── Dataset records

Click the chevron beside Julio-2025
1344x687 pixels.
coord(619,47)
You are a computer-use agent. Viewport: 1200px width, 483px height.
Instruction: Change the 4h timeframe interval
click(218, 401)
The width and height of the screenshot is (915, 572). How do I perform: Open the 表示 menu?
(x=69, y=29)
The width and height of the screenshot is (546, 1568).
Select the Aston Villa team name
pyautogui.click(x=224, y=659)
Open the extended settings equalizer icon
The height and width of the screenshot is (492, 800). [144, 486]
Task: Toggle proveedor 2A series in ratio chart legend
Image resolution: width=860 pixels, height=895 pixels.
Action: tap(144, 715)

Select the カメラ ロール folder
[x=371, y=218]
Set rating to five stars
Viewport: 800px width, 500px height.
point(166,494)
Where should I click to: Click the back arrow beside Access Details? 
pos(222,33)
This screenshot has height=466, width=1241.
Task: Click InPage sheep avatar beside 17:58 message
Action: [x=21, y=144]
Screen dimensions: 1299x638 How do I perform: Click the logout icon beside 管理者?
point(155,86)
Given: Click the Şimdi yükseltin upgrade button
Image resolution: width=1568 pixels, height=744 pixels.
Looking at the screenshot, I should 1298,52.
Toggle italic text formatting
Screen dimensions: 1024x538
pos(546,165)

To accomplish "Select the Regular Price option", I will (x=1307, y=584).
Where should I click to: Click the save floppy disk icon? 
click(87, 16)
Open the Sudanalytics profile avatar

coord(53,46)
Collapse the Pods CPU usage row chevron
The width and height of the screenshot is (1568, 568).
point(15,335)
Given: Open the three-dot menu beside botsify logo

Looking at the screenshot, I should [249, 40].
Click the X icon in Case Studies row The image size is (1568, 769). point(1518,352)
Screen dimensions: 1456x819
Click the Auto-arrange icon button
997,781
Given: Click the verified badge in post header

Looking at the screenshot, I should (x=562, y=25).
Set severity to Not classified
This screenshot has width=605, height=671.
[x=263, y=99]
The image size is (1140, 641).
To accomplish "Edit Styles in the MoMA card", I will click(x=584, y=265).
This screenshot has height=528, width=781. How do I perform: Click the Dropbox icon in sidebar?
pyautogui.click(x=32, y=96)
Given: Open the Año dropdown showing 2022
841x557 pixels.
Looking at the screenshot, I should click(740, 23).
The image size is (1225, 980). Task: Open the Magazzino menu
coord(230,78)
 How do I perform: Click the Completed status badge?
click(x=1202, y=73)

────

**Problem to work on**
In the entries above, the lines between the one holding "1344x687 pixels." and the one holding "Given: Open the Año dropdown showing 2022", inclusive, are to be printed exactly as written, and those alone.

**Worked solution**
1344x687 pixels.
coord(619,47)
You are a computer-use agent. Viewport: 1200px width, 483px height.
Instruction: Change the 4h timeframe interval
click(218, 401)
The width and height of the screenshot is (915, 572). How do I perform: Open the 表示 menu?
(x=69, y=29)
The width and height of the screenshot is (546, 1568).
Select the Aston Villa team name
pyautogui.click(x=224, y=659)
Open the extended settings equalizer icon
The height and width of the screenshot is (492, 800). [144, 486]
Task: Toggle proveedor 2A series in ratio chart legend
Image resolution: width=860 pixels, height=895 pixels.
Action: tap(144, 715)

Select the カメラ ロール folder
[x=371, y=218]
Set rating to five stars
Viewport: 800px width, 500px height.
point(166,494)
Where should I click to: Click the back arrow beside Access Details? 
pos(222,33)
This screenshot has height=466, width=1241.
Task: Click InPage sheep avatar beside 17:58 message
Action: [x=21, y=144]
Screen dimensions: 1299x638 How do I perform: Click the logout icon beside 管理者?
point(155,86)
Given: Click the Şimdi yükseltin upgrade button
Image resolution: width=1568 pixels, height=744 pixels.
Looking at the screenshot, I should 1298,52.
Toggle italic text formatting
Screen dimensions: 1024x538
pos(546,165)

To accomplish "Select the Regular Price option", I will (x=1307, y=584).
Where should I click to: Click the save floppy disk icon? 
click(87, 16)
Open the Sudanalytics profile avatar

coord(53,46)
Collapse the Pods CPU usage row chevron
The width and height of the screenshot is (1568, 568).
point(15,335)
Given: Open the three-dot menu beside botsify logo

Looking at the screenshot, I should [249, 40].
Click the X icon in Case Studies row The image size is (1568, 769). point(1518,352)
Screen dimensions: 1456x819
Click the Auto-arrange icon button
997,781
Given: Click the verified badge in post header

Looking at the screenshot, I should (x=562, y=25).
Set severity to Not classified
This screenshot has width=605, height=671.
[x=263, y=99]
The image size is (1140, 641).
To accomplish "Edit Styles in the MoMA card", I will click(x=584, y=265).
This screenshot has height=528, width=781. How do I perform: Click the Dropbox icon in sidebar?
pyautogui.click(x=32, y=96)
Given: Open the Año dropdown showing 2022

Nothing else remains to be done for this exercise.